Persons with IBD have higher PPI use preceding their diagnosis. Possibly, the use of a PPI alters the gut microbiome, increasing the risk for IBD diagnosis; or persons with IBD have increased rates of dyspepsia, warranting PPI use; or some IBD symptoms are treated with PPIs whether warranted or not.

Introduction

Inflammatory bowel disease (IBD) is a chronic immune-mediated inflammatory disease affecting the gastrointestinal tract.¹ IBD includes Crohn’s disease (CD), which can affect any segment of the gastrointestinal tract from the mouth to the anus, and ulcerative colitis (UC), which is limited to colonic mucosa.² In North America and Europe, there are at least 1.5 million and 2 million people, respectively, affected by the disease¹ with incidence rates increasing worldwide. Considering that IBD affects persons of all races, an environmental factor that is available worldwide may contribute to a pathogenetic cascade. A disease trigger for IBD may be a factor that can directly alter the intestinal immune response, or indirectly through changes in the gut microbiome such as through early-life exposures, lifestyle and hygiene, vaccinations, surgeries, exposure to drugs, and gastrointestinal pathogens.^3,4

Proton pump inhibitors (PPIs) have been used since the 1980s to reduce gastric acid secretions to prevent and treat acid-related gastrointestinal diseases.⁵ Mild and mostly uncommon side effects of PPIs include increased flatus, loose stools, and abdominal pain, and severe side effects include Clostridioides difficile infection, community-acquired pneumonia, and reduced magnesium and vitamin B12 levels.⁵ PPIs have an impact on the gut microbiome and immune function. The low pH of gastric secretions has been recognized as the first line of defense against exogenous pathogens; thus, use of PPIs can alter the gut microbiome.⁶ A pooled analysis of 3 prospective studies included >600 000 individuals followed for a median of 12 years found that PPI users were at a 42% increased risk of IBD compared with nonusers.⁷ Considering that PPIs might be a common trigger of IBD, it is noteworthy that in the United States approximately 8% of adults had a prescription for a PPI within the past 30 days in 2011 to 2012.⁸ Elsewhere, the use of PPIs has grown since the late 1980s. In the United Kingdom, PPI use has doubled since 2007, and in 2017 there were nearly 59 million items dispensed annually.⁹ The goal of our retrospective analysis was to investigate whether increased use of PPIs was associated with a diagnosis of IBD both prior to and postdiagnosis.

Methods

Data Source and Population

Manitoba is a central province in Canada with a population of 1.4 million (2018).

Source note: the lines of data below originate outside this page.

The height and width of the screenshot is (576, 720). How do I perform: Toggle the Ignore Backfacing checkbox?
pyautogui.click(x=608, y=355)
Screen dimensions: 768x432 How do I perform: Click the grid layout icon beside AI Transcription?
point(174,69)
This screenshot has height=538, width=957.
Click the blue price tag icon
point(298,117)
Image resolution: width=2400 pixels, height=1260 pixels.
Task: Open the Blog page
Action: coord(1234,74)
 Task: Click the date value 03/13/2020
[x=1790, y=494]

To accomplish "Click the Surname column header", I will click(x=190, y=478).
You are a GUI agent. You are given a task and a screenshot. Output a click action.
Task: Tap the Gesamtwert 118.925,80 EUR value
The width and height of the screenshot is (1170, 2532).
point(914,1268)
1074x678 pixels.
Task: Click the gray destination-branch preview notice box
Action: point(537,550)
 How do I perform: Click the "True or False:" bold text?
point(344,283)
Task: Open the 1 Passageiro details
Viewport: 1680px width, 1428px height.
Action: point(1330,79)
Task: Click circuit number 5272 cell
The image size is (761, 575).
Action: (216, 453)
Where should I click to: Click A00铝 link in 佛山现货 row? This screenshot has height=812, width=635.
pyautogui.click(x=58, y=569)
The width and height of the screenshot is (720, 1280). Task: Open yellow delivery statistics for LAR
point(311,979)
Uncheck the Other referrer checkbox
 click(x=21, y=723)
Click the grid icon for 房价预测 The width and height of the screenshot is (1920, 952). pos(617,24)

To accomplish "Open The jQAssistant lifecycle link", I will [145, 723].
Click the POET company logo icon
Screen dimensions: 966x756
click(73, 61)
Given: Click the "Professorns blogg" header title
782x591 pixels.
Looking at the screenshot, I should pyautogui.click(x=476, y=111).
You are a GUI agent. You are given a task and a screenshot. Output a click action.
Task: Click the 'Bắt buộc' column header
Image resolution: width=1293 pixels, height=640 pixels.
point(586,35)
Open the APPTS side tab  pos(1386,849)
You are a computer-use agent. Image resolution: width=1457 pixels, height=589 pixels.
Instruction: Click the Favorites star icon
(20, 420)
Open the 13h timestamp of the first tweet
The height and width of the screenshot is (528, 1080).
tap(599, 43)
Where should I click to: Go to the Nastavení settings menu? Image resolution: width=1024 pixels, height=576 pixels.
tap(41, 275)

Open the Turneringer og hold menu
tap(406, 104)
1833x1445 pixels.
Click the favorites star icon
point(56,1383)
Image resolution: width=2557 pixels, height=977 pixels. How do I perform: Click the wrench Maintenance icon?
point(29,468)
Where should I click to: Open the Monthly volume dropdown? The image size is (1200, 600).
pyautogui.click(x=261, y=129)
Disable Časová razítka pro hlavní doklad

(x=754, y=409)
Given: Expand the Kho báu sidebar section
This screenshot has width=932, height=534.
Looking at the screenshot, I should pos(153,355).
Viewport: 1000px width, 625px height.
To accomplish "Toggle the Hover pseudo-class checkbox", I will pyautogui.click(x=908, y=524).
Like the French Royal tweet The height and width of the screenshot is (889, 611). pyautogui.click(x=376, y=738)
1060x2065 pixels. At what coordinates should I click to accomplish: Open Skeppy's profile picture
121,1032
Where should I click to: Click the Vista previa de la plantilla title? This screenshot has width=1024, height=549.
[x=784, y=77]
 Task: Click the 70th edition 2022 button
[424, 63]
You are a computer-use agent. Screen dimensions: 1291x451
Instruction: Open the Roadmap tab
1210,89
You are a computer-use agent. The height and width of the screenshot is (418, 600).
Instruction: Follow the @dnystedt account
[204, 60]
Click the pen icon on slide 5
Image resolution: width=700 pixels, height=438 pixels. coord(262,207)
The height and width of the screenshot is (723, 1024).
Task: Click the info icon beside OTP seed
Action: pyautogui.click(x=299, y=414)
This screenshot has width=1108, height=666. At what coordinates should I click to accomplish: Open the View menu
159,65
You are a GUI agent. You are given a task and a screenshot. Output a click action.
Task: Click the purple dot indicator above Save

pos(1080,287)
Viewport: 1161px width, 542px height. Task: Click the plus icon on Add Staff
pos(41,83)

The population is ethnically diverse, with approximately 60% of the residents living in urban areas.¹⁰ The University of Manitoba IBD Epidemiology Database includes all persons with IBD in Manitoba from April 1984 to March 31, 2018.¹⁰ The residents of Manitoba have a unique personal health identification number by which all health systems contacts (prescriptions, outpatient visits, procedures, and hospitalizations) can be tracked. The Discharge Abstract Database captures administrative, clinical, and demographic information on hospital discharges (including deaths, discharges, and transfers).¹¹ This database records up to 16 diagnoses using the International Classification of Disease–Ninth Revision–Clinical Modification (ICD-9-CM) until 2004 and subsequently, up to 25 diagnoses have been recorded using the ICD-10-CM. Persons with CD or UC are identified using a validated administrative definition.¹⁰ This definition uses ICD-9-CM code 555 or ICD-10 code K50 for CD and ICD-9 CM code 556 or ICD-10 code K51 for UC. Each IBD index case was then matched to 10 control subjects without IBD on year of birth, sex, and geographic residence by postal area code.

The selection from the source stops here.